START Data extracts

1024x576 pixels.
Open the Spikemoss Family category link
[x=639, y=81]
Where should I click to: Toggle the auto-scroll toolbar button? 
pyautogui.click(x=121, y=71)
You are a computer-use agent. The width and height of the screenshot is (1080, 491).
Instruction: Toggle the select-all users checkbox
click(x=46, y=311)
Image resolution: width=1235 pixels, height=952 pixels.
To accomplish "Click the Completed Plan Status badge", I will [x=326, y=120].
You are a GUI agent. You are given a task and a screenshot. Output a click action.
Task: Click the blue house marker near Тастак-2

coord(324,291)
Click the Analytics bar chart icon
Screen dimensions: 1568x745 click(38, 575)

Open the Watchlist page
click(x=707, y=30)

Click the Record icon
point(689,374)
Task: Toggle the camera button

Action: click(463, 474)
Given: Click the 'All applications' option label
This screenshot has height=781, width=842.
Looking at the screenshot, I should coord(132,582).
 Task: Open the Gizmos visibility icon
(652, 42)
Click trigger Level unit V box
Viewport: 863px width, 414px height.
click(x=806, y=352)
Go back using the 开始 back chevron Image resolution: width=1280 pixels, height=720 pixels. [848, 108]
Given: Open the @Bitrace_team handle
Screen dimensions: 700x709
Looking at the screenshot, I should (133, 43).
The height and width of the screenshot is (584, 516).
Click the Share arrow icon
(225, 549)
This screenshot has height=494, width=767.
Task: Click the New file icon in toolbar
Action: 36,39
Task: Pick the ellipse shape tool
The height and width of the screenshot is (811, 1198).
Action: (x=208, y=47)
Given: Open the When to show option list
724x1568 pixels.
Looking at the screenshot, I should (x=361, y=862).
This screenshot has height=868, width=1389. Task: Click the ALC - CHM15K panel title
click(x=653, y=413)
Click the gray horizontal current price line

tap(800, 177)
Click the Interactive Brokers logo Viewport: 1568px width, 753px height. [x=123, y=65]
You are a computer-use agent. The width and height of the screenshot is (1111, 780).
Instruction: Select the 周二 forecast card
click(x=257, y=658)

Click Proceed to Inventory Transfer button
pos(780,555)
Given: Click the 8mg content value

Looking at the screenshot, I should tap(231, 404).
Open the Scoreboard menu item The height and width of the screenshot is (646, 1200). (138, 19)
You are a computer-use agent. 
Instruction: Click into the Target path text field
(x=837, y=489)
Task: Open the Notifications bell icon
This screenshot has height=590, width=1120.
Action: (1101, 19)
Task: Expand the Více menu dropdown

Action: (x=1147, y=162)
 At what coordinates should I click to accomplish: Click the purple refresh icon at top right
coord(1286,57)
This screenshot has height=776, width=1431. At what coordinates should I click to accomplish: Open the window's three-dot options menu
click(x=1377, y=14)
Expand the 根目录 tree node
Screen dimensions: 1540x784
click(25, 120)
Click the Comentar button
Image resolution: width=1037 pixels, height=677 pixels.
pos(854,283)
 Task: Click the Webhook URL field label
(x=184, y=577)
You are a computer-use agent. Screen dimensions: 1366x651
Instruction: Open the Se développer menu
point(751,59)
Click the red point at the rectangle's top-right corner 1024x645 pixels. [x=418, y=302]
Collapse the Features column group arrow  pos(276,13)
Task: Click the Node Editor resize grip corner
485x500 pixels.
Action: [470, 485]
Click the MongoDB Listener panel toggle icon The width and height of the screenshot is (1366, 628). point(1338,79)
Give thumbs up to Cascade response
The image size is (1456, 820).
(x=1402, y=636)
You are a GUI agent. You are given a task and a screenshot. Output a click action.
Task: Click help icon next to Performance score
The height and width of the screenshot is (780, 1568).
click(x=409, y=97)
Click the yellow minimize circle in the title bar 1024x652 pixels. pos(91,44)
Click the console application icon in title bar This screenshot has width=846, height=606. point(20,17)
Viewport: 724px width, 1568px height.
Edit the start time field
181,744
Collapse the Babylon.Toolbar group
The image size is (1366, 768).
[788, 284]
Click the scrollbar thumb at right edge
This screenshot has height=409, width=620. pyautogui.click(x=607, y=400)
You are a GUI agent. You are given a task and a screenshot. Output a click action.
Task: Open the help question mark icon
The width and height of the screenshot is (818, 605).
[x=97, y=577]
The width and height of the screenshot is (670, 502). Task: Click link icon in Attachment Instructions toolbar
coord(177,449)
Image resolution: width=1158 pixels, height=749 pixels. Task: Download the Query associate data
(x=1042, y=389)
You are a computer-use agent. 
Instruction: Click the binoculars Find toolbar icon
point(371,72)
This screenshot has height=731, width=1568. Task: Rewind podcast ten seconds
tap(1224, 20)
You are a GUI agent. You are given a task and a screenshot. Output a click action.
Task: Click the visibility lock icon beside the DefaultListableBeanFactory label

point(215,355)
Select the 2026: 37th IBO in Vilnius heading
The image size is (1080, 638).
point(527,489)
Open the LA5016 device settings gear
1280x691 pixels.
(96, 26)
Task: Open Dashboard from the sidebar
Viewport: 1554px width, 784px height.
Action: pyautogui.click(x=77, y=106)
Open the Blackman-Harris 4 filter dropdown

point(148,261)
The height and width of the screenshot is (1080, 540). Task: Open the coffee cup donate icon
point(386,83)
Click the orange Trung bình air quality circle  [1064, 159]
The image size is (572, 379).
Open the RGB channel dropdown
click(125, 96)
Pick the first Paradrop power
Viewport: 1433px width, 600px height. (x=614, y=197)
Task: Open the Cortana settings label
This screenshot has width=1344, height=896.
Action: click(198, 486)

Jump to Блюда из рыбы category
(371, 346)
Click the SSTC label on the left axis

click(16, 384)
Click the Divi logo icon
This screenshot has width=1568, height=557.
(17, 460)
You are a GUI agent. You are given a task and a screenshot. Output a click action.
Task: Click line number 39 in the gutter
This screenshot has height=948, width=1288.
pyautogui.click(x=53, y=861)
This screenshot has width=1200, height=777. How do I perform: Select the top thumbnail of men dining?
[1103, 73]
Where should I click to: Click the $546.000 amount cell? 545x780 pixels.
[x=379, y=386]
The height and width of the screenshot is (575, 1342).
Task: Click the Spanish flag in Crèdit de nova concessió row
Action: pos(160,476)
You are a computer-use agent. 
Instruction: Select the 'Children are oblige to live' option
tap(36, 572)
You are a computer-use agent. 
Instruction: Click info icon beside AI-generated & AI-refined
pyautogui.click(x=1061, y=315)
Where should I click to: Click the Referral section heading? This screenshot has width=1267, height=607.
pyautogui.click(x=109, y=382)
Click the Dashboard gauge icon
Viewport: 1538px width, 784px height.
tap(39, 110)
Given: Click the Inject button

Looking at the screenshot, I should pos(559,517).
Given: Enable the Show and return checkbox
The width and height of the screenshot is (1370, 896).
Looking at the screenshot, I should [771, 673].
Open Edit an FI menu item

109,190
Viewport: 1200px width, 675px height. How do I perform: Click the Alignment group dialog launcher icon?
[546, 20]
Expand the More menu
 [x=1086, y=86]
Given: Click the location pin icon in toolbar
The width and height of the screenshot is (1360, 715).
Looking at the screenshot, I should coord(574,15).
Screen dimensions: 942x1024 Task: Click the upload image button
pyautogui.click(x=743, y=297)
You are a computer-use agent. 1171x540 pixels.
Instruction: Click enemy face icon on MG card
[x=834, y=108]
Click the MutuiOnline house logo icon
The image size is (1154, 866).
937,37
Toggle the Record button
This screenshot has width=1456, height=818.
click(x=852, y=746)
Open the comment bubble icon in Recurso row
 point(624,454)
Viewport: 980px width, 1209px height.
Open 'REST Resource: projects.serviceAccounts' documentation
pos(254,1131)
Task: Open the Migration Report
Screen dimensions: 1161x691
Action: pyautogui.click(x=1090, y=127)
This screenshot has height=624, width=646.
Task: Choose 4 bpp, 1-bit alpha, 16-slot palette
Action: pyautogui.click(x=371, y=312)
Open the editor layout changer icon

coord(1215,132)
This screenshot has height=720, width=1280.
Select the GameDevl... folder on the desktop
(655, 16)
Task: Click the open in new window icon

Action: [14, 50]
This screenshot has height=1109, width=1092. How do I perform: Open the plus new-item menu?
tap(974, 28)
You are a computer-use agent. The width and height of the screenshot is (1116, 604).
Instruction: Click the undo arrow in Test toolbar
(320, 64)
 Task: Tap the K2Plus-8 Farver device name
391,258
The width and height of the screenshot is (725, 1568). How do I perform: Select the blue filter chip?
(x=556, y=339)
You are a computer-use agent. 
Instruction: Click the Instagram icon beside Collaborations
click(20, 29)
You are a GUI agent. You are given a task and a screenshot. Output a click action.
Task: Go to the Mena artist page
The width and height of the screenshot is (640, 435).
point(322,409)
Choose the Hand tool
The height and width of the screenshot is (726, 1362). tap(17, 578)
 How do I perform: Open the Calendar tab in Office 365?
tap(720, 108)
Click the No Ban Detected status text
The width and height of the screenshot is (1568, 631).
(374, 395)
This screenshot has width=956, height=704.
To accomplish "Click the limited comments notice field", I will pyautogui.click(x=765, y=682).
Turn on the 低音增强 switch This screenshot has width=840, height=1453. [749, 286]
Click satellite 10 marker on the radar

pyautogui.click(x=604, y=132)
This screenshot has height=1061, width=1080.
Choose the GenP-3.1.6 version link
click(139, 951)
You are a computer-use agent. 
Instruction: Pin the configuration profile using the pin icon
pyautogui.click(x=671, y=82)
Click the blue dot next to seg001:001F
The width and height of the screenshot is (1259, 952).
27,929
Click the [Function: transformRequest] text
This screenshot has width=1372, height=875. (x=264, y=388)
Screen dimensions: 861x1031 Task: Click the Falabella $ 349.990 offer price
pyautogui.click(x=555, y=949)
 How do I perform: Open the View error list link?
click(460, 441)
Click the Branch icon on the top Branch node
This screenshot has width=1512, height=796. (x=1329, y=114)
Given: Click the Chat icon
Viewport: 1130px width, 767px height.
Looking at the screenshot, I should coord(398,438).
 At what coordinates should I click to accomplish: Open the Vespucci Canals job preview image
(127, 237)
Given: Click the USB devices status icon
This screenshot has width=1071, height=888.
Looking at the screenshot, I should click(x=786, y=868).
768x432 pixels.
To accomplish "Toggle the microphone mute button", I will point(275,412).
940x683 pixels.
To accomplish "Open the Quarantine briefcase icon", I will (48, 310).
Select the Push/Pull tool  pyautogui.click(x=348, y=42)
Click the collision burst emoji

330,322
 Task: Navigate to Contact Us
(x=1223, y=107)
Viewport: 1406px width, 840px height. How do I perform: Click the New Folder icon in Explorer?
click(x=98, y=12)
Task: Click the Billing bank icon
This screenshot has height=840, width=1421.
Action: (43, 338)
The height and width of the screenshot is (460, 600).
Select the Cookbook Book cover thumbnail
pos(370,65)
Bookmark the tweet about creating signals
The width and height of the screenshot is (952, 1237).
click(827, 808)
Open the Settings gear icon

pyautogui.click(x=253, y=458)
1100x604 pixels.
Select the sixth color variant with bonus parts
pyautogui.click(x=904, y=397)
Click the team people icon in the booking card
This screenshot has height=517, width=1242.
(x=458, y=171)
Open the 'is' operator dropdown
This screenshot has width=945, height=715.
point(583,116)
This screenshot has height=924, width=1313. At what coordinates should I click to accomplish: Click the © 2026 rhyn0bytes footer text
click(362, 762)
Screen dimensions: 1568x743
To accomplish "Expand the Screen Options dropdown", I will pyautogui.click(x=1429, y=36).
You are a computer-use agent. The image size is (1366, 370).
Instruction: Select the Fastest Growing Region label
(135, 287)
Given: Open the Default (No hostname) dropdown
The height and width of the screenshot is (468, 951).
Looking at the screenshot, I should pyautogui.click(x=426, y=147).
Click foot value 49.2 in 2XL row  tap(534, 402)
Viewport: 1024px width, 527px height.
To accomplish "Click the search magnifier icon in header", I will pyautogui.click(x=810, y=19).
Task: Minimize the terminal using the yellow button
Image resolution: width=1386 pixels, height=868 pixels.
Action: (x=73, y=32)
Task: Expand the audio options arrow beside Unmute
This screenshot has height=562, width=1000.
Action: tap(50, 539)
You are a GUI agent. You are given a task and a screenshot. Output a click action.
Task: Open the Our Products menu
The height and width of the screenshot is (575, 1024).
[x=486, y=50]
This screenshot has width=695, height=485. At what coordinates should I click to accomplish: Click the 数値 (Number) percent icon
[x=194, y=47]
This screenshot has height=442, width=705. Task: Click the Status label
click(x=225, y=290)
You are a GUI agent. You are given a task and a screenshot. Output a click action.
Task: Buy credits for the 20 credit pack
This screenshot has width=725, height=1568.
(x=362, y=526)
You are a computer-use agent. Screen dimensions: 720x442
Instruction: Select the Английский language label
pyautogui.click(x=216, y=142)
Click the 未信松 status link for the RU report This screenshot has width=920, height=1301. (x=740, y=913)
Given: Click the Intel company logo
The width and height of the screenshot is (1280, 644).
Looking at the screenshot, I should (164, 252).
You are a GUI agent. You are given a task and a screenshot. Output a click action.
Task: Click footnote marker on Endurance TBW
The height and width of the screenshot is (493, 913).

END Data extracts

- Task details -
Copy out every line in the records where the word "will" is found.

- Exercise response -
To accomplish "Click the Completed Plan Status badge", I will [x=326, y=120].
To accomplish "Click the limited comments notice field", I will pyautogui.click(x=765, y=682).
To accomplish "Toggle the microphone mute button", I will point(275,412).
To accomplish "Open the Quarantine briefcase icon", I will (48, 310).
To accomplish "Expand the Screen Options dropdown", I will pyautogui.click(x=1429, y=36).
To accomplish "Click the search magnifier icon in header", I will pyautogui.click(x=810, y=19).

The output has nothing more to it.